A Marketing Plan
A marketing plan is written to describe the position of the market of a firm, and the strategies the firm undertakes to market its products for the time that plan covers. The aim of developing a marketing plan is to show various steps that the management should take to achieve the marketing objectives of the firm (Johnson 12). My company has developed a hands free weeding tool for the garden. Since the product is new, many people are not aware of it. Therefore, I decided to come up with a marketing plan that will help the company meet its marketing objectives.
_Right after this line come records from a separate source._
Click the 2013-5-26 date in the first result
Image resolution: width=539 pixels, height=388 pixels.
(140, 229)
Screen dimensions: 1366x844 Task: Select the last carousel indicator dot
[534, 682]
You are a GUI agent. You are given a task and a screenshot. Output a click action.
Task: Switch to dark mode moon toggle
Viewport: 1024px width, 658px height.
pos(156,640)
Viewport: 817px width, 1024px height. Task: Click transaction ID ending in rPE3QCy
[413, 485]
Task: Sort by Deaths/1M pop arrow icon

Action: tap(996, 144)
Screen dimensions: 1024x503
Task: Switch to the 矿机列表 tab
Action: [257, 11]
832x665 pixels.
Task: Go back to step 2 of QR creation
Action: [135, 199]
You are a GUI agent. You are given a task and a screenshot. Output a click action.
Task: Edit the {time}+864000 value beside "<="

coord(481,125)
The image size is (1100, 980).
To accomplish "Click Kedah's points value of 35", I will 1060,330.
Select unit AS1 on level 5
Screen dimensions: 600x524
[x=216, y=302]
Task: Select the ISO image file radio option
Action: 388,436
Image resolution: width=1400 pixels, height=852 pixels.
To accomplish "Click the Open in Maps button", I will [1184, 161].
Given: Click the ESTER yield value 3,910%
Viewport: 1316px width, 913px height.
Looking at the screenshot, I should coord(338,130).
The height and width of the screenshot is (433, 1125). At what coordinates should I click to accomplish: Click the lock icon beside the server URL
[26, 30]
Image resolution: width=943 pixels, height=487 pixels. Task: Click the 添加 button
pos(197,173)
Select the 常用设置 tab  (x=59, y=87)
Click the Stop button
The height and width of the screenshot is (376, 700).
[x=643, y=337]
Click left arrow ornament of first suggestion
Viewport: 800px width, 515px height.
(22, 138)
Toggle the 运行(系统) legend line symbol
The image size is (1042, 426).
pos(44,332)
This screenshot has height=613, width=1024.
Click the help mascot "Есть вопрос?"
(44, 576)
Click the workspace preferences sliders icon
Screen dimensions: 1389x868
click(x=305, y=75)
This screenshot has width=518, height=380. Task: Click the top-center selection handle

Market Growth Potential and Competitive Analysis
The hands free weeding tool has low demand in the market because many people are not aware of its existence. However, its market growth potential is high because of the fair price it is selling. The fair price will make it attractive to its users. Despite the small number of customers, the product will reveal its usefulness to the users in the future, with its fair price and the ease to use. The company expects high profits from the rise in demand of the product. We aim to be among the best suppliers of weeding tools in the region (Choffray, Jean and Gary 23). According to Fisher et al., competitive analysis is a critical part of the marketing plan. Therefore, we have developed a product that is worth competing with the other gardening tools from other companies. The product has unique features such as fuel free usage that makes it cheap to use.
We have approached our customers to help us to locate places where gardening takes place. The product has several uses depending on what is grown in a specific region. For example, it can be used for weeding, pruning as well as watering plants.
Target Market and Positioning
We target the gardeners and farmers in the region,
and we plan to extend the market to other regions in other countries through
advertising and promotions, to attract many customers. We have engaged in
market positioning to ensure effective communicate to customers, and getting
their feedback, which compels us to act. We engage in door-to-door marketing where
we interact with customers, and we have developed several brands of the product
to suit customers’ preferences.
Choffray, Jean-Marie, and Gary L. Lilien. Market Planning for New Industrial Products. New York: J. Wiley, 2008. Print.
Fisher, Patricia H, Marseille M. Pride, and Ellen G. Miller. Blueprint for Your Library Marketing Plan: A Guide to Help You Survive and Thrive. Chicago, Ill: American Library Association, 2006. Print.
Johnson, Winslow. Powerhouse Marketing Plans: 14 Outstanding Real-Life Plans and What You Can Learn from Them to Supercharge Your Own Campaigns. New York: AMACOM, 2004. Web.